● **RECORD EXTRACTS**
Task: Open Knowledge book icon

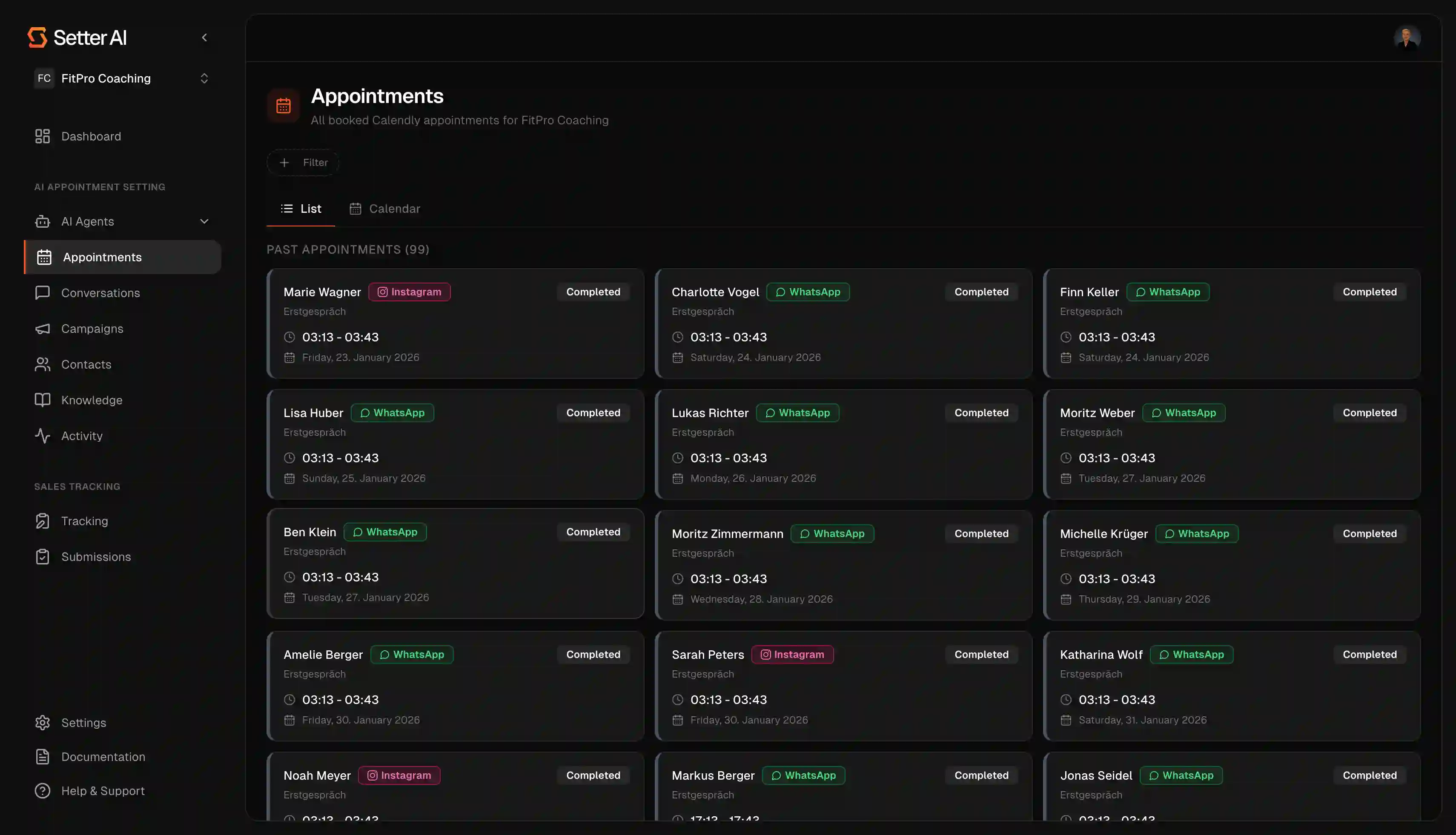Action: tap(43, 400)
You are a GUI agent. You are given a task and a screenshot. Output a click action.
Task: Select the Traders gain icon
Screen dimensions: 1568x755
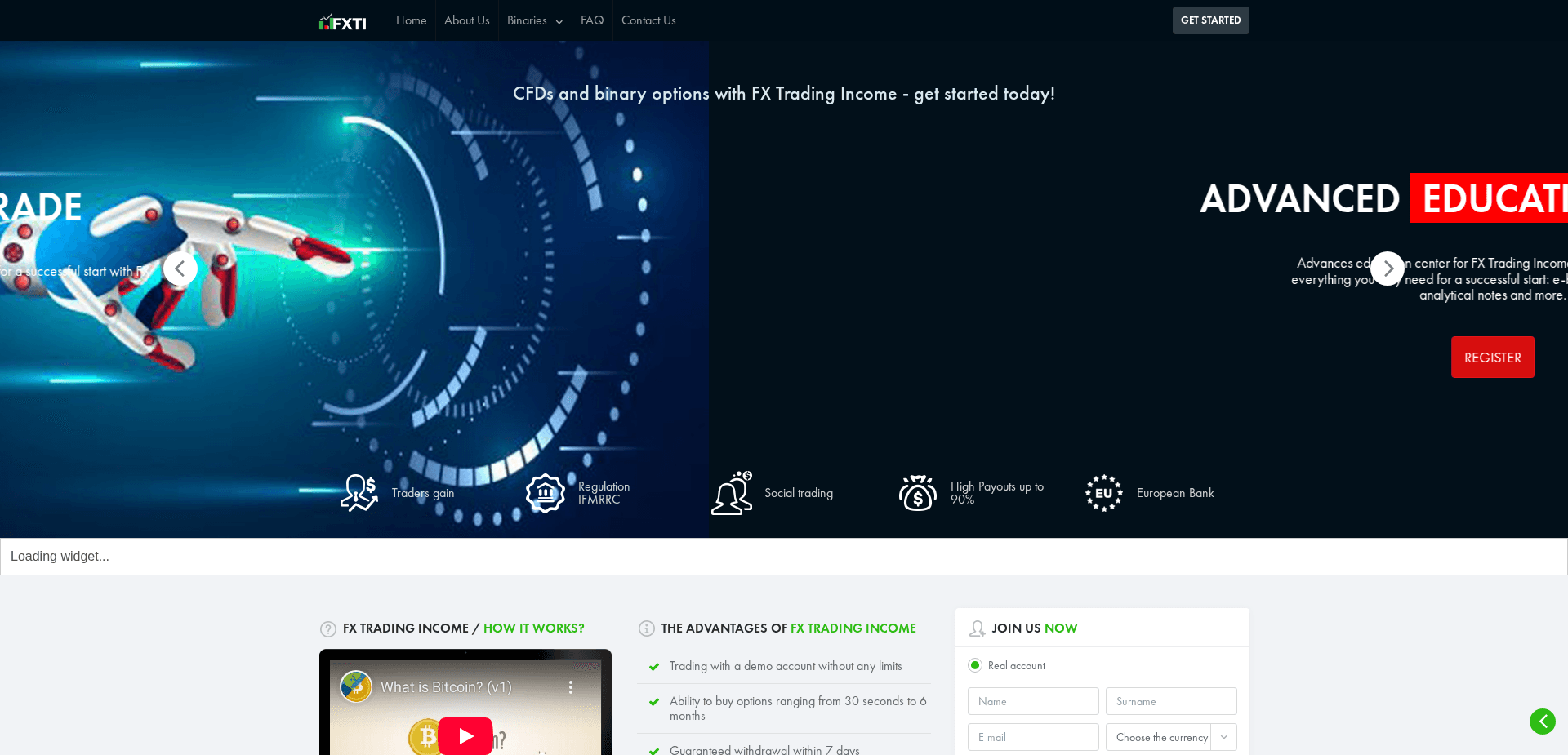tap(359, 492)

● **TASK ITEM**
Print out all the material above exactly as it appears, omitting the images.

● **TASK RESPONSE**
Task: Open Knowledge book icon

Action: tap(43, 400)
You are a GUI agent. You are given a task and a screenshot. Output a click action.
Task: Select the Traders gain icon
Screen dimensions: 1568x755
tap(359, 492)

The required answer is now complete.